The Initial Unemployment Claims report for last week came out today (Thursday April 28), and guess what? It surprised the economists. From Reuters:
Initial claims for state unemployment benefits jumped 25,000 to a seasonally adjusted 429,000, up from a slightly upwardly revised 404,000 the preceding week, the Labor Department said. Economists polled by Reuters were expecting claims to slip to 392,000 from the previously reported 403,000.Of course, usually the surprise is the claims didn't fall as much as expected but today the claims went in the totally opposite direction than the predictions. Yet some of them refuse to give up their pre-conceived notions as AP quotes a Deutsche Bank economist that it is just "technical factors."
Well, those "technical factors" include the US economy growing at 1.8% for the first quarter of the year. From the NY Times:
American economic expansion slowed to a crawl in the first quarter, but economists are hopeful that the setback will be temporary. Total output grew at an annual rate of 1.8 percent from January through March, the Commerce Department said Thursday, after expanding at a 3.1 percent pace in the fourth quarter of 2010.There are all sorts of ready-made excuses for the economists as to why the slow growth, however there were two other stories in the news today that tell me far more about where the economy is today than any of the economic predictions.

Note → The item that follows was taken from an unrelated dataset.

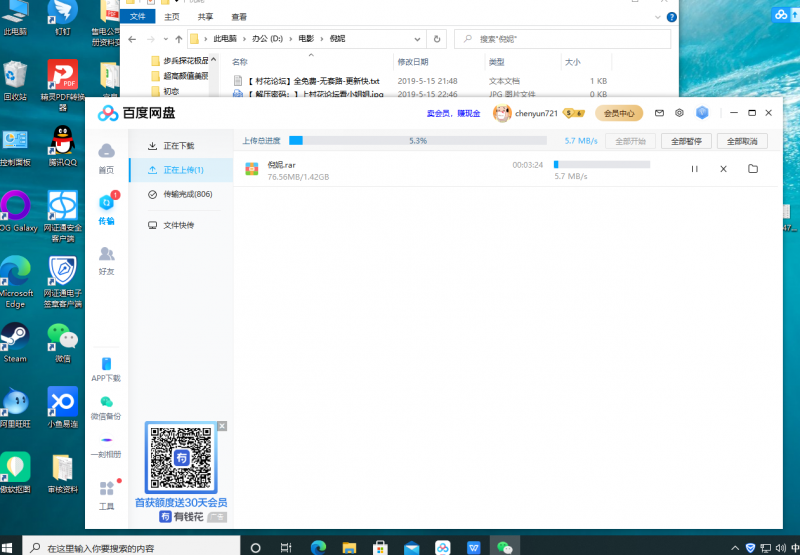Image resolution: width=800 pixels, height=555 pixels.
Task: Open Baidu Netdisk settings gear
Action: pyautogui.click(x=679, y=113)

When the year began, economists expected a more robust growth rate of about 4 percent, only to be barraged by bad report after bad report. Turmoil in the Middle East led to higher oil prices, which had already been climbing because of increased demand in emerging markets like China. Housing sales dropped sharply. Winter blizzards closed businesses and delayed construction, causing investments in nonresidential structures like office buildings to fall 21.7 percent from the previous quarter. Imports, which are subtracted from gross domestic product, surged. Military spending sank.